An exploit released on the Full Security mailinglist enables potential attackers to execute remote denial of service attacks against Apache web servers with ease.
Unlike distributed denial-of-service (DDoS) attacks that rely on sheer numbers to overload servers with requests, this attack exploits a vulnerability to achieve the same from a single computer.
Even worse, in some cases all the machines need to be rebooted in order for the servers to recover from such an attack, this possibly affecting other services as well.
The exploit is coded in Perl and is aptly named "Apache Killer." There is no official patch at the moment, but there are several proposed workarounds
One of them requires mod_rewrite and involves restricting GET and HEAD headers to only single-range requests. This shouldn't affect most applications in a negative way.

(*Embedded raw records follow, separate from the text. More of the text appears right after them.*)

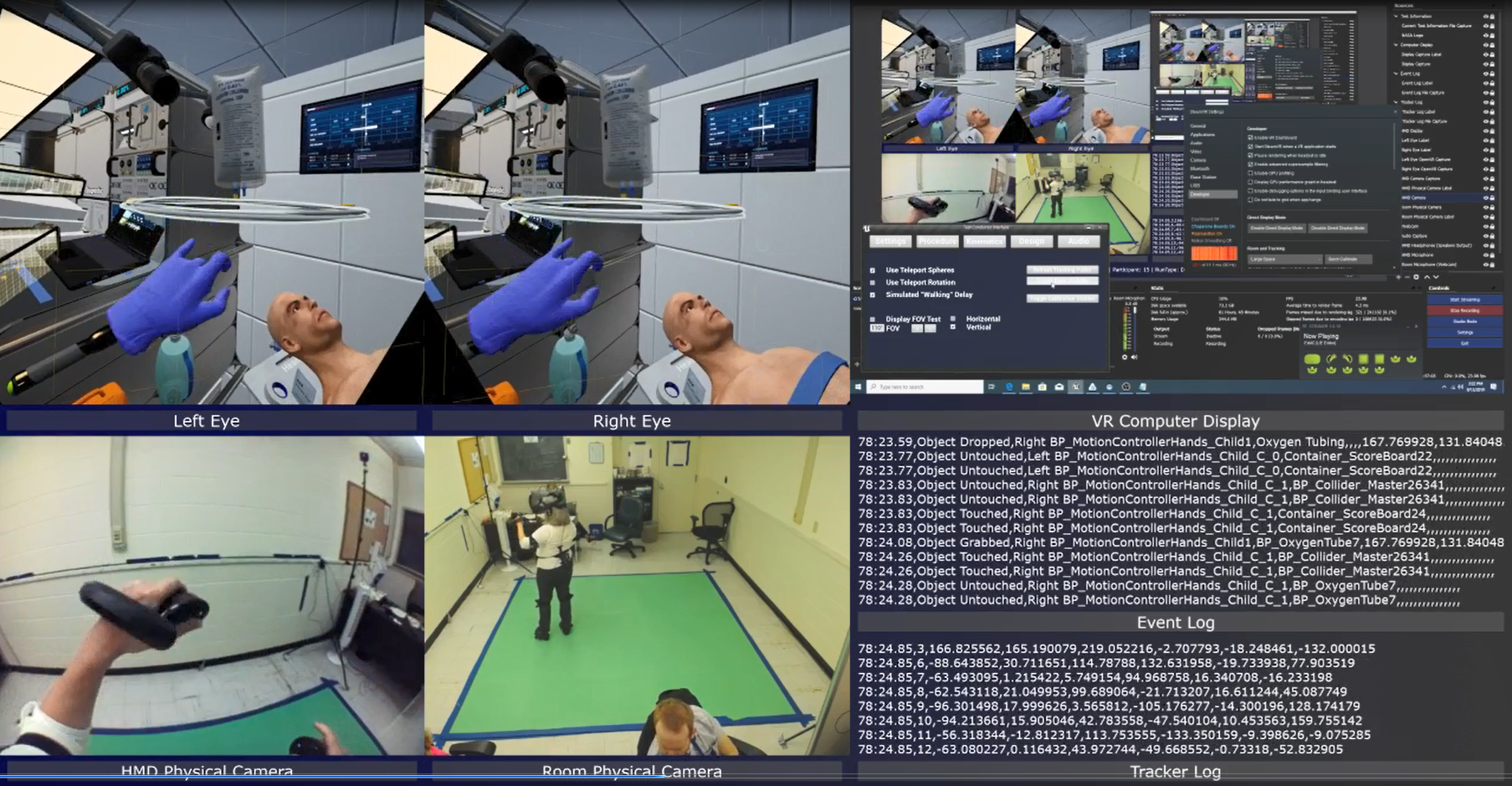Lock the NASA Logo source

(x=1492, y=35)
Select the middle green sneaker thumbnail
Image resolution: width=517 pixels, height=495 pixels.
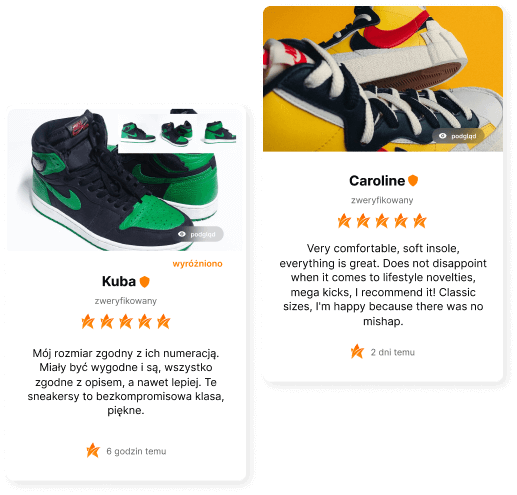(177, 133)
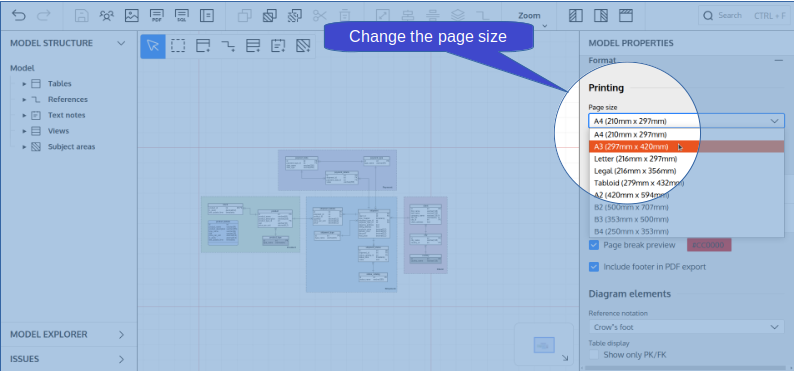Expand the MODEL EXPLORER panel
The width and height of the screenshot is (794, 371).
pyautogui.click(x=68, y=335)
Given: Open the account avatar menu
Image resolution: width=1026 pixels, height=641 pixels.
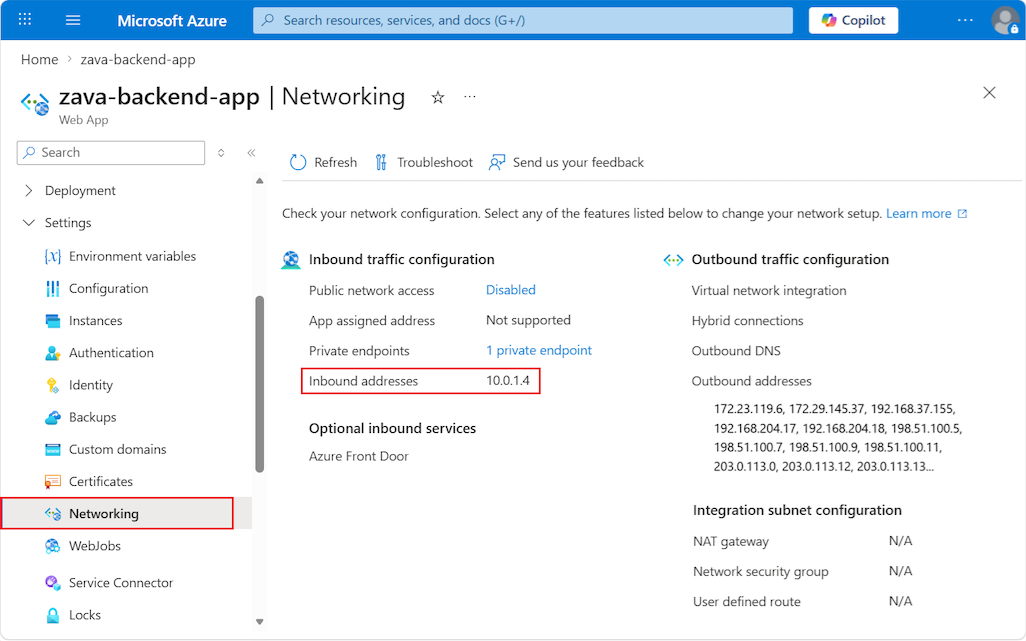Looking at the screenshot, I should [1005, 20].
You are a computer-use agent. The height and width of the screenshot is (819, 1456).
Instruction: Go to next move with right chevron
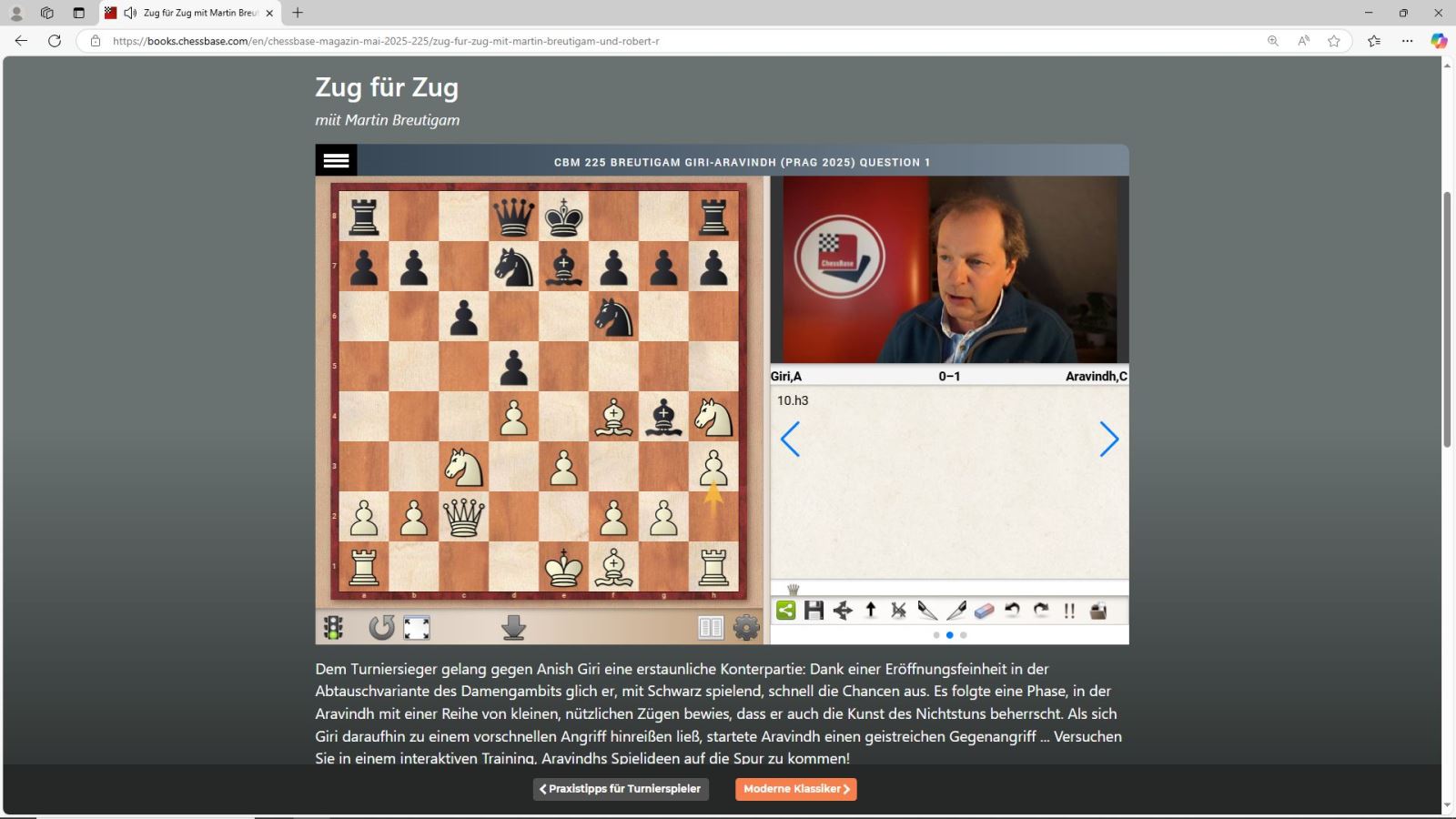click(1108, 440)
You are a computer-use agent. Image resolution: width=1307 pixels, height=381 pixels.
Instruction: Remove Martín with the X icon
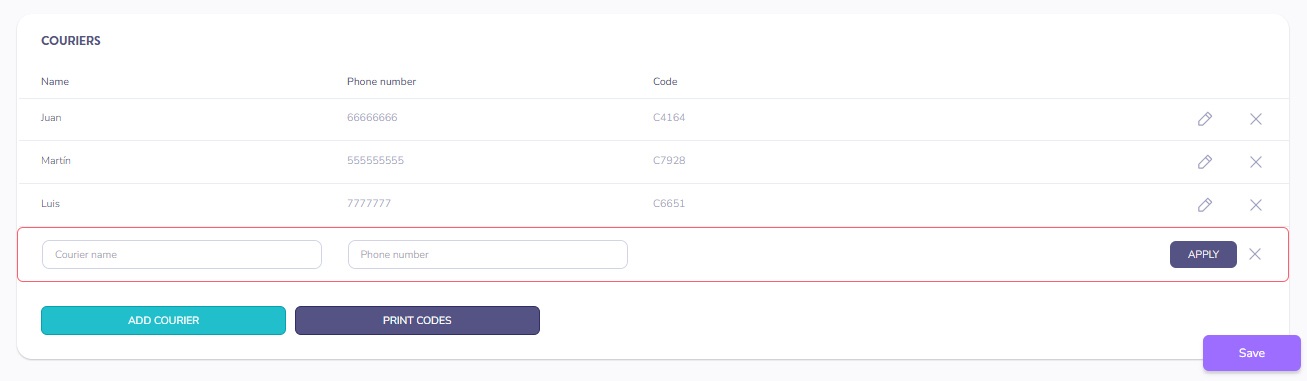tap(1256, 162)
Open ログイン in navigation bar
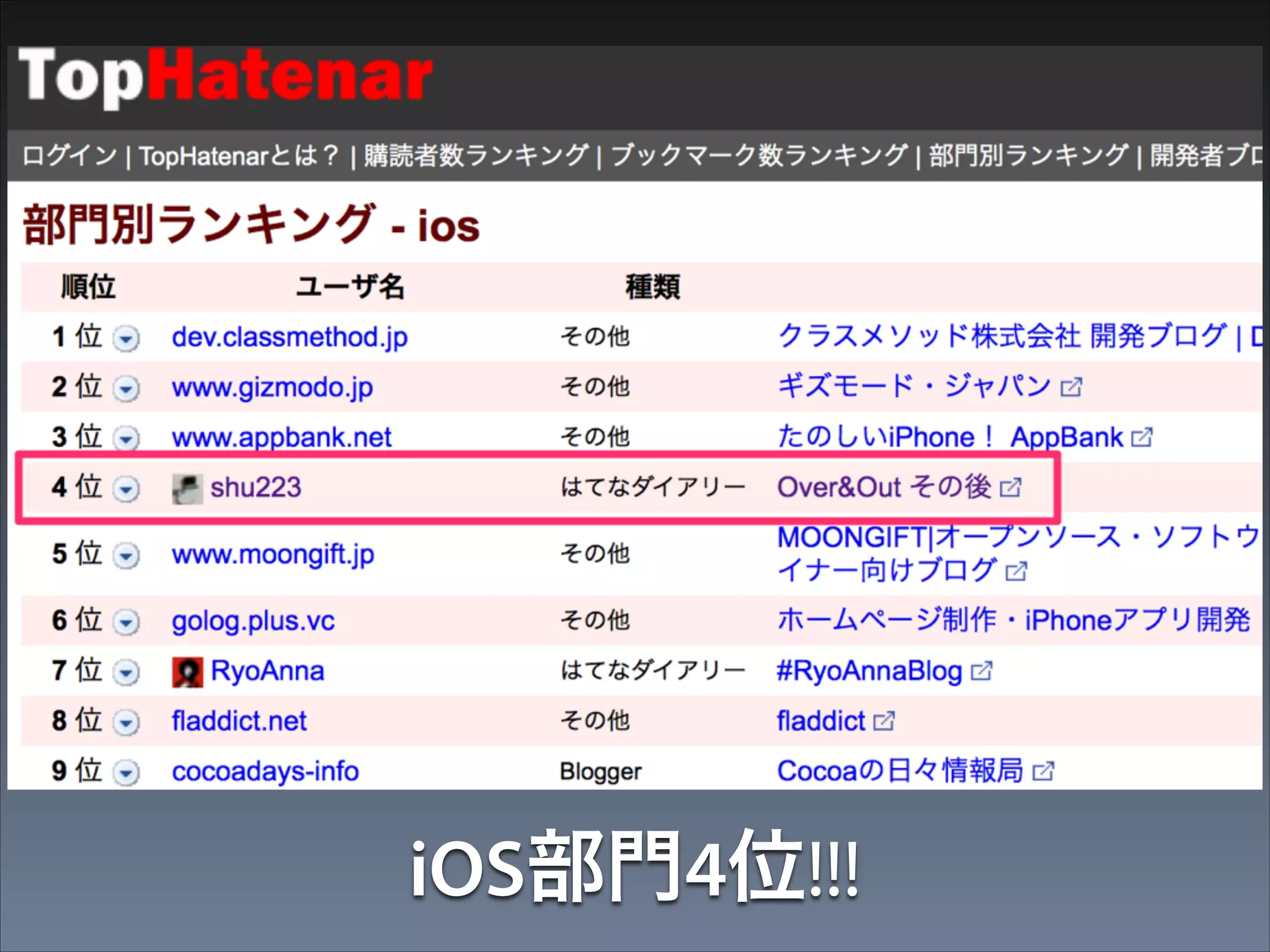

SetEnvIf or mod_rewrite can also be used to detect a large number of ranges and ignore the Range header or reject the request entirely.
Another option is to limit the request field to a few hundred bytes, although this might break some headers that require long strings such as those carrying cookies or security tokens.
The mod_headers module can be used to disallow the use of Range headers altogether, but it isn't applicable in all situations. Deploying a custom module that counts the Range header is also a solution.
"Apache HTTPD users who are concerned about a DoS attack against their server should consider implementing any of the above mitigations immediately,
" the Apache developers advise, promising to release of patch in 48 hours.
One particularity of the "Apache Killer" exploit is that it checks for the presence of mod_deflate, exiting if this isn't found. However, researchers have discovered that this is a quirk in this attack script only, the vulnerability being exploitable even if mod_deflate is not present.